Sparse autoencoders (SAEs) navigate LLM knowledge conflicts by tweaking neural activations and fix them without retraining.
Original Problem 🎯:
LLMs face conflicts between parametric knowledge (stored in model weights) and contextual knowledge (from external sources), leading to inconsistent or incorrect outputs. Existing solutions require multiple model interactions or complex fine-tuning.
Solution in this Paper 🔧:
• Introduces SpARE - a training-free representation engineering method using pre-trained sparse auto-encoders (SAEs)
• Detects knowledge conflicts by probing residual stream in mid-layers
• Decomposes complex representations into monosemantic features using SAEs
• Identifies and manipulates functional features controlling knowledge selection
• Applies targeted edits to internal activations at inference time
• Uses less than 0.05% SAE activations for steering knowledge behavior
Key Insights 💡:
• Knowledge conflicts are detectable in mid-layer residual streams
• SAEs enable precise control over knowledge selection
• Mid-layers are most effective for steering behavior
• Input-dependent editing outperforms static intervention
• Both feature removal and addition are crucial for effective control
Results 📊:
• Outperforms existing representation engineering methods by 10%
• Surpasses contrastive decoding approaches by 15%
• Achieves 7% better performance than in-context learning
• Successfully controls knowledge selection using minimal SAE features
• Most effective at mid-layers where conflict signals are strongest
🧪 How does SpARE detect and resolve knowledge conflicts?

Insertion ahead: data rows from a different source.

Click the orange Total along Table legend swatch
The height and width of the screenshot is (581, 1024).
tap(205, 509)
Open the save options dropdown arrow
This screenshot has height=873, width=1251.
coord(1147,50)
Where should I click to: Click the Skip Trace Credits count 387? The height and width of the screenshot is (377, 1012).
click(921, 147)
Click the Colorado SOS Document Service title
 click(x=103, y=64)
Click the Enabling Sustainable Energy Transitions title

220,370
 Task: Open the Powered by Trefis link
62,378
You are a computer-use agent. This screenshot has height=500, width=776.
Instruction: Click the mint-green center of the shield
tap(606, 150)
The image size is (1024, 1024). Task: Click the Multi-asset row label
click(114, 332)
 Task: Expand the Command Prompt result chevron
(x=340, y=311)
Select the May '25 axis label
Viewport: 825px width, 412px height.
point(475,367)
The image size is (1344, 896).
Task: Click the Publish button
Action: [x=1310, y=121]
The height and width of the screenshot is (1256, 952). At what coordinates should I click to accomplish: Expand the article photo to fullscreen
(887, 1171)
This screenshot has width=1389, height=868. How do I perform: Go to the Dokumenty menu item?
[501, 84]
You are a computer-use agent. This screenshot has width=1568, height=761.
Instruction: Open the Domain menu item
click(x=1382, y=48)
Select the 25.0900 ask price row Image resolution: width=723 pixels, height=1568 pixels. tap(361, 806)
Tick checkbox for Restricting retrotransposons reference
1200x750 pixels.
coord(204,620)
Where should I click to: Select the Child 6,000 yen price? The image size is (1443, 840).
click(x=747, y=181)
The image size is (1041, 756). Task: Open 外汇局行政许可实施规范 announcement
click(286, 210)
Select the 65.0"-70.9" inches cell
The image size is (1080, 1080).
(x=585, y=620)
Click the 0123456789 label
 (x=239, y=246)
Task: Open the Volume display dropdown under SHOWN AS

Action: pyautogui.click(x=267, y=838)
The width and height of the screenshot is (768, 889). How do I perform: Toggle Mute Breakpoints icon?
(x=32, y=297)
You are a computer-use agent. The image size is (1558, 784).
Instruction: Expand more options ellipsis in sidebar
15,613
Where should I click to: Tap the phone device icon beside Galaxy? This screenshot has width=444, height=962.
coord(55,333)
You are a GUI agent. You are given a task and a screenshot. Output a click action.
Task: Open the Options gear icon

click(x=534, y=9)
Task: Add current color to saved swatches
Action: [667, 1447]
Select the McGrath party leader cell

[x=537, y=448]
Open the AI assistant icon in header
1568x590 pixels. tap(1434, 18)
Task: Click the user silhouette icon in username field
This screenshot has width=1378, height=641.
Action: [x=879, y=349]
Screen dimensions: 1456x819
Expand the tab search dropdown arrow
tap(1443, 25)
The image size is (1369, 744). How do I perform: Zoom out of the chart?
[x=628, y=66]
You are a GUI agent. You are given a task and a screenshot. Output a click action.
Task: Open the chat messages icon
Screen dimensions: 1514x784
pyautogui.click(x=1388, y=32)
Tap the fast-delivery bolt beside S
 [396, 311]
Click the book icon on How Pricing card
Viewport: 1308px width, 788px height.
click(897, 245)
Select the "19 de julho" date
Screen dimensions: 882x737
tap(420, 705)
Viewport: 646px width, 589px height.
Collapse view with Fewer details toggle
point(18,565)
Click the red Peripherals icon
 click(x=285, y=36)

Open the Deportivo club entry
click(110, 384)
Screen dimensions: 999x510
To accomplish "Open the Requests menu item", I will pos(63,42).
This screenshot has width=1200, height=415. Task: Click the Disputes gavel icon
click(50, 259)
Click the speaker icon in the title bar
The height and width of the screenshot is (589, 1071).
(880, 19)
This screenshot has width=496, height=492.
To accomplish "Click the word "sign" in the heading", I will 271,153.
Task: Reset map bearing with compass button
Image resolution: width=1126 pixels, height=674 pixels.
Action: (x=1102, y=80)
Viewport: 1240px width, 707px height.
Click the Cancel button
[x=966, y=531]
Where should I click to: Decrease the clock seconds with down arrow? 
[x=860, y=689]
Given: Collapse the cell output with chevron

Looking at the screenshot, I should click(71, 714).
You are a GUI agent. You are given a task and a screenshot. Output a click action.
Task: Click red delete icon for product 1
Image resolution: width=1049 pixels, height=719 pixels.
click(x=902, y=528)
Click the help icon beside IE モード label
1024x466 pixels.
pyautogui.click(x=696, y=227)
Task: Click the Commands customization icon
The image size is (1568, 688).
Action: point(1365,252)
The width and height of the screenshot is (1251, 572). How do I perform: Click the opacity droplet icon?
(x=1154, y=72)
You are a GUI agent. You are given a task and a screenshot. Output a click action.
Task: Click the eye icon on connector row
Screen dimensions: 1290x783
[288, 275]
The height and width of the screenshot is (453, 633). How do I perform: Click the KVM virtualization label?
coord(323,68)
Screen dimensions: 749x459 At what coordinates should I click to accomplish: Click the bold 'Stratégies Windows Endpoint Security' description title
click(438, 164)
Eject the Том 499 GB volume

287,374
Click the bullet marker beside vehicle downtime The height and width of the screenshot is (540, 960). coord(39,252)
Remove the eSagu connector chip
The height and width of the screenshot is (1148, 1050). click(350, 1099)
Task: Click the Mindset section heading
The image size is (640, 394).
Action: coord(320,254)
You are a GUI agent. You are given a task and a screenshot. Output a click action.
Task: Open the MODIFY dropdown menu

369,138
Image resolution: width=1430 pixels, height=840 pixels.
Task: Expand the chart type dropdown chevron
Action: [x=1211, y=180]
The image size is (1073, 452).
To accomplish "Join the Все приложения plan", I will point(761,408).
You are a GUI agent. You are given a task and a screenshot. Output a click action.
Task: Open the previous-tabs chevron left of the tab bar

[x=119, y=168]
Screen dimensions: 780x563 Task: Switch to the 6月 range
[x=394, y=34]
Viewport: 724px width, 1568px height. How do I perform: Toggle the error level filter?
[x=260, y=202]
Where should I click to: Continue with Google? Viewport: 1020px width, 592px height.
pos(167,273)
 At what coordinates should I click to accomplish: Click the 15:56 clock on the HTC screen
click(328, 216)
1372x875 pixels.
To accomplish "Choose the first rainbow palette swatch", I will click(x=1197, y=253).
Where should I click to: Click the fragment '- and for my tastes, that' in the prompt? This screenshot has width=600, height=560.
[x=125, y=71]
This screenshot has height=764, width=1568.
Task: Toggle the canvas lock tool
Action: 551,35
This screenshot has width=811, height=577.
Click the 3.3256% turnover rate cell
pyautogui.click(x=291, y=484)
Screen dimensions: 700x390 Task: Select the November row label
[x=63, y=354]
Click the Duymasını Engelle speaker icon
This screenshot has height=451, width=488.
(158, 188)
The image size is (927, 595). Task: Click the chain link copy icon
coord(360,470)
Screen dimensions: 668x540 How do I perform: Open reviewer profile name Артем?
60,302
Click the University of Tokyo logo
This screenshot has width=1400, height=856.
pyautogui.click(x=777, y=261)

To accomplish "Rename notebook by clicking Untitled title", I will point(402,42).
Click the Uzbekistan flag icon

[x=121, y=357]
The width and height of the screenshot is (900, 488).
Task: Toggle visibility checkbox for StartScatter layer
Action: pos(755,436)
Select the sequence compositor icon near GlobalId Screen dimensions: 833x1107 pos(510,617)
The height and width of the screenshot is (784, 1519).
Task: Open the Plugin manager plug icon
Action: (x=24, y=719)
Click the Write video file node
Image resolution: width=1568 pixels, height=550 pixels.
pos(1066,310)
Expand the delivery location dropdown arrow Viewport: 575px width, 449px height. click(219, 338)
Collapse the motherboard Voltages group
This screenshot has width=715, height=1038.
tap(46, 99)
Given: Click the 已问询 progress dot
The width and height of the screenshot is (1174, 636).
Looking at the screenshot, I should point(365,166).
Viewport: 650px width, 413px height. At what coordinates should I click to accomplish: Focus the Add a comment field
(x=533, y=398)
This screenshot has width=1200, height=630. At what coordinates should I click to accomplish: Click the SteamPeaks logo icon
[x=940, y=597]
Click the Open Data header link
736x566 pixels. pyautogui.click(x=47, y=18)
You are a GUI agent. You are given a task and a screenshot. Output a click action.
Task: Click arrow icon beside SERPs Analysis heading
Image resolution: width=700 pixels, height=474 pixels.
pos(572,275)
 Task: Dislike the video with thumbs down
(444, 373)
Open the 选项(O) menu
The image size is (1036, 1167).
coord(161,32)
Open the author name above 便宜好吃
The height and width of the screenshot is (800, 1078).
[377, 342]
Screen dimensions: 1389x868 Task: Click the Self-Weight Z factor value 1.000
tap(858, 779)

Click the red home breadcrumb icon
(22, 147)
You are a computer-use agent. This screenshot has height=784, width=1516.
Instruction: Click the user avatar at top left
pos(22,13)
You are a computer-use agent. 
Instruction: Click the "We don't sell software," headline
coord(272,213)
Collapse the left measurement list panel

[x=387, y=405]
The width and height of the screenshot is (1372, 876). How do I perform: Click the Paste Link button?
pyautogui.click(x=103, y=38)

SpARE first identifies that knowledge conflicts can be detected by probing the residual stream of mid-layers in LLMs.
It then uses SAEs to decompose complex representations into monosemantic features, identifies the features related to knowledge selection behaviors, and applies them to edit internal activations at inference time to steer the model toward using either contextual or parametric knowledge.
🔧 SpARE's approach differ from existing methods.
Unlike existing representation engineering methods that directly modify polysemantic dense vectors, SpARE uses SAEs to decompose them into monosemantic features for more precise editing.
It differs from contrastive decoding and in-context learning approaches by providing an efficient inference-time solution that doesn't require additional model interactions or input modifications.